GIVEN INSTRUCTION
Can you output the entries from the line that contains "Image resolution: width=1920" up to and including the line that contains "pyautogui.click(x=1793, y=52)" as a Markdown table with the columns Row and Entry line, skipping blank lines and leaving out the pictures?

PROVIDED DATA
⁂

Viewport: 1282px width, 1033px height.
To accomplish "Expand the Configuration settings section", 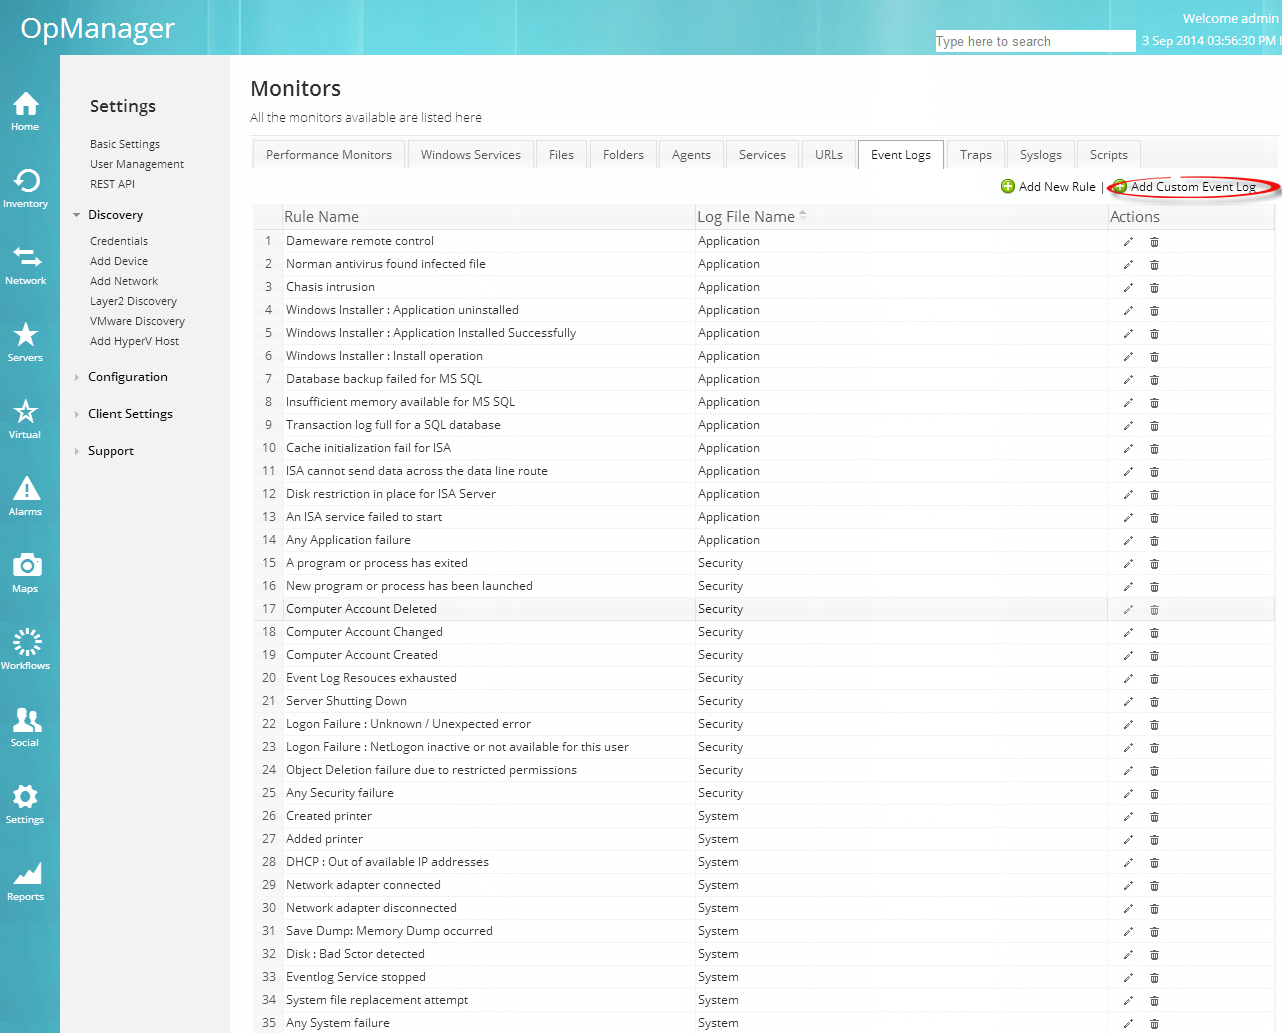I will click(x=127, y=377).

⁂

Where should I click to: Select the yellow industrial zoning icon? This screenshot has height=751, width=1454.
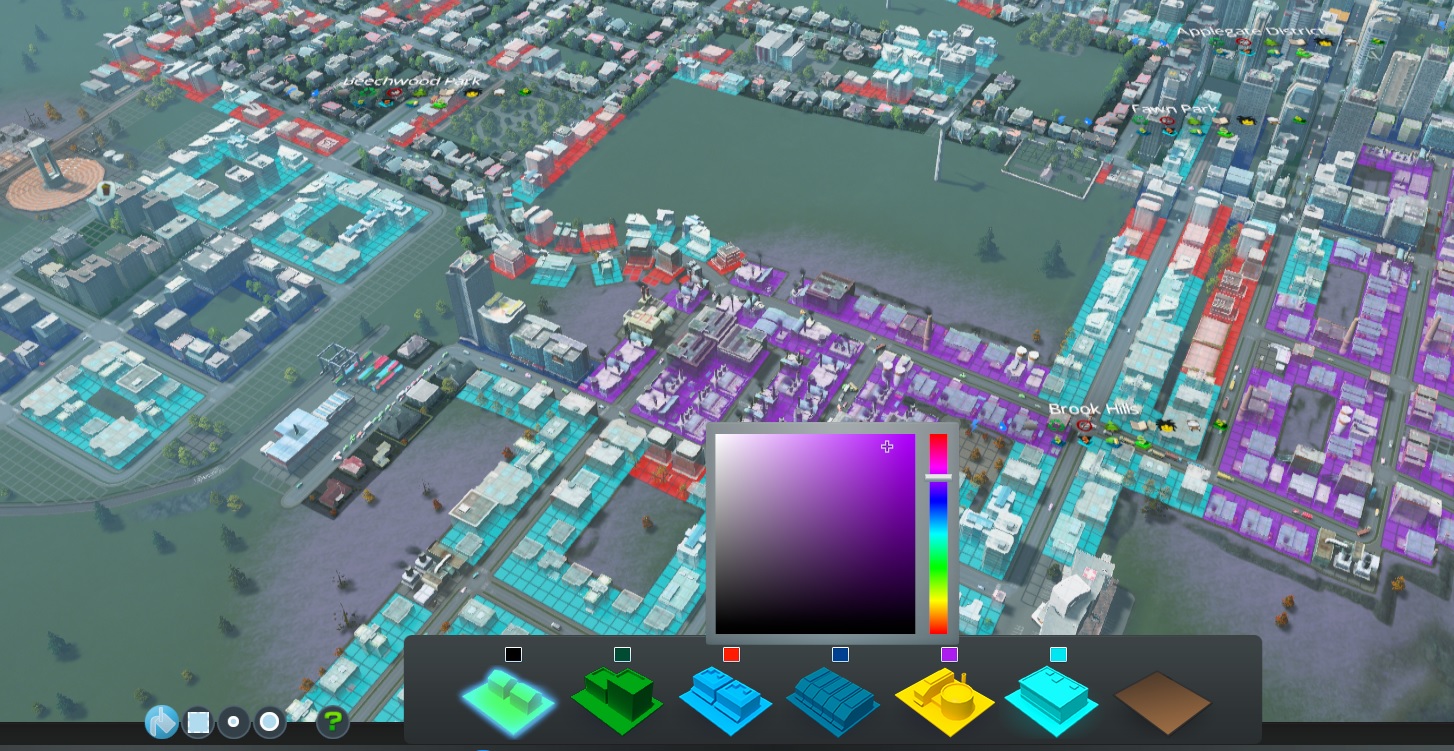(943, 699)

⁂

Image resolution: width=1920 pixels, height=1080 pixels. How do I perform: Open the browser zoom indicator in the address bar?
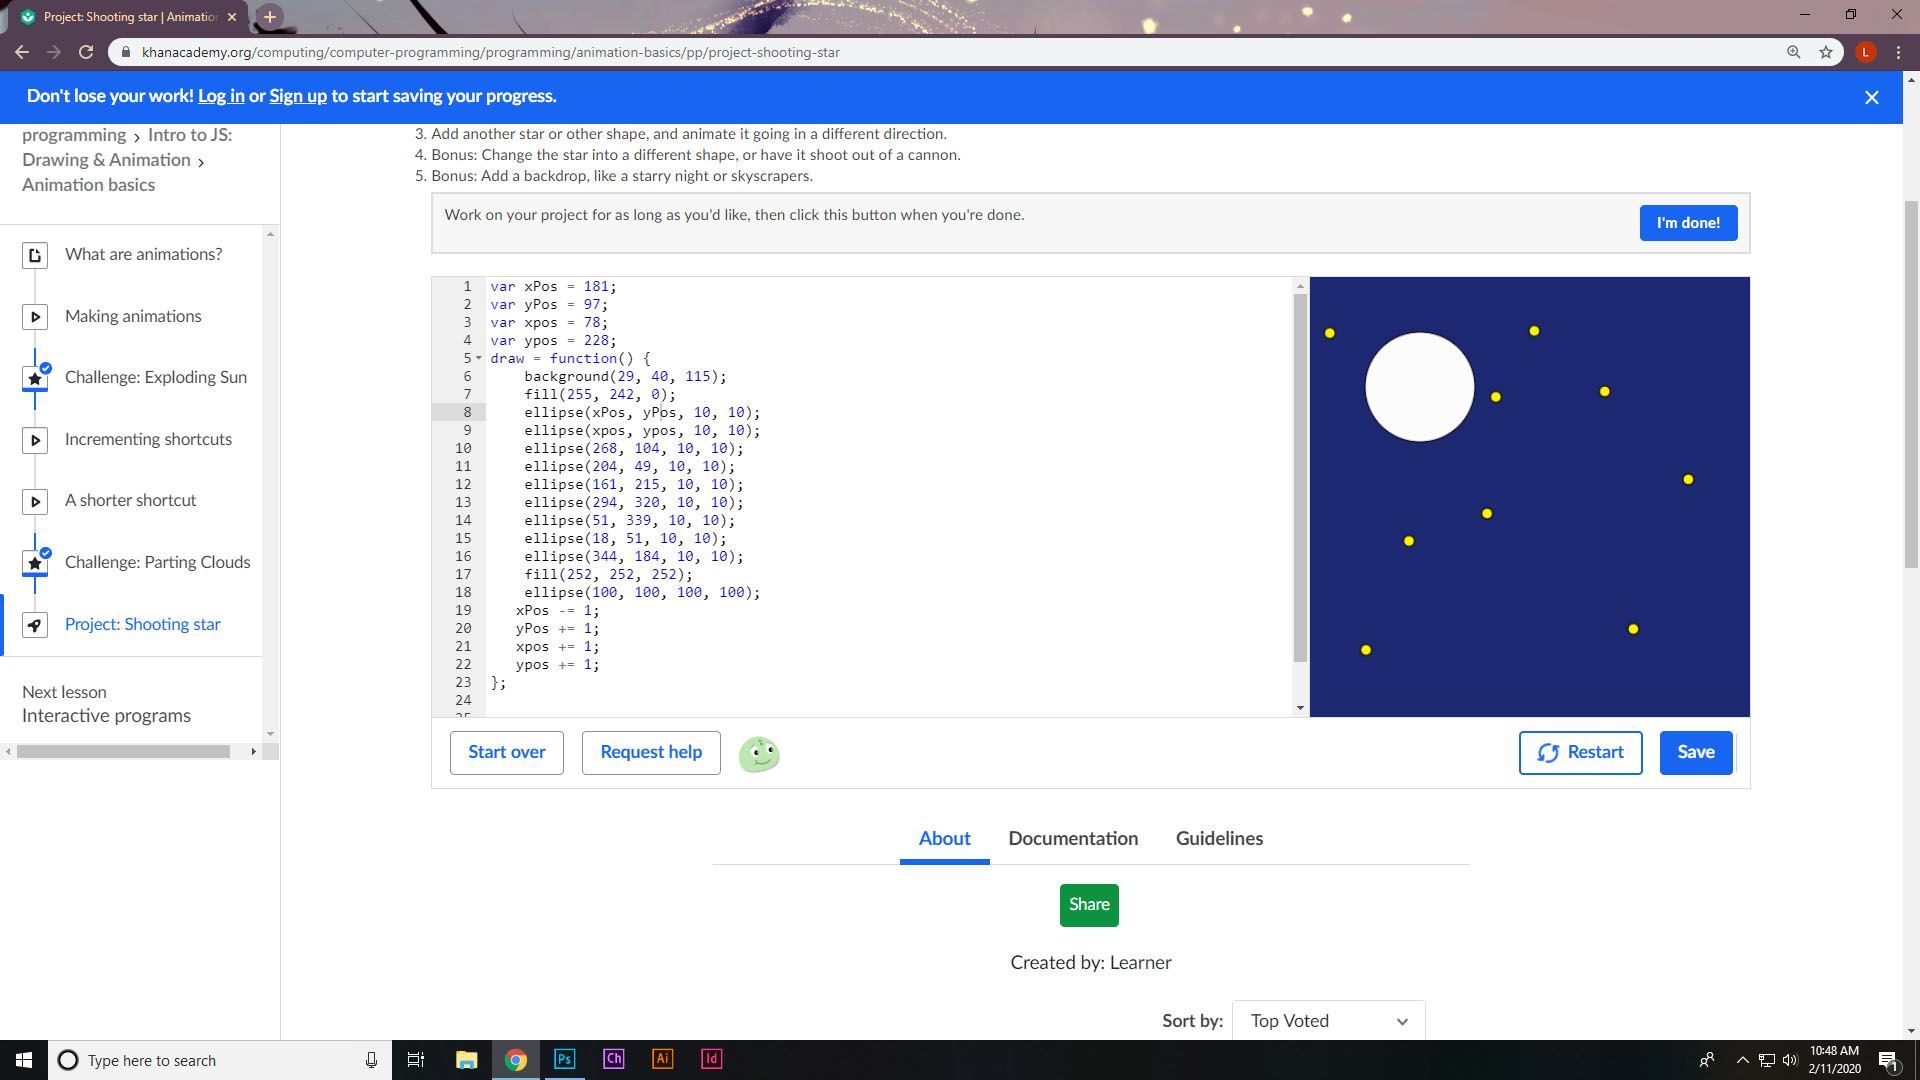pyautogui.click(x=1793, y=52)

⁂

ANSWER IN FULL
| Row | Entry line |
|---|---|
| 1 | Image resolution: width=1920 pixels, height=1080 pixels. How do I perform: Open the browser zoom indicator in the address bar? |
| 2 | pyautogui.click(x=1793, y=52) |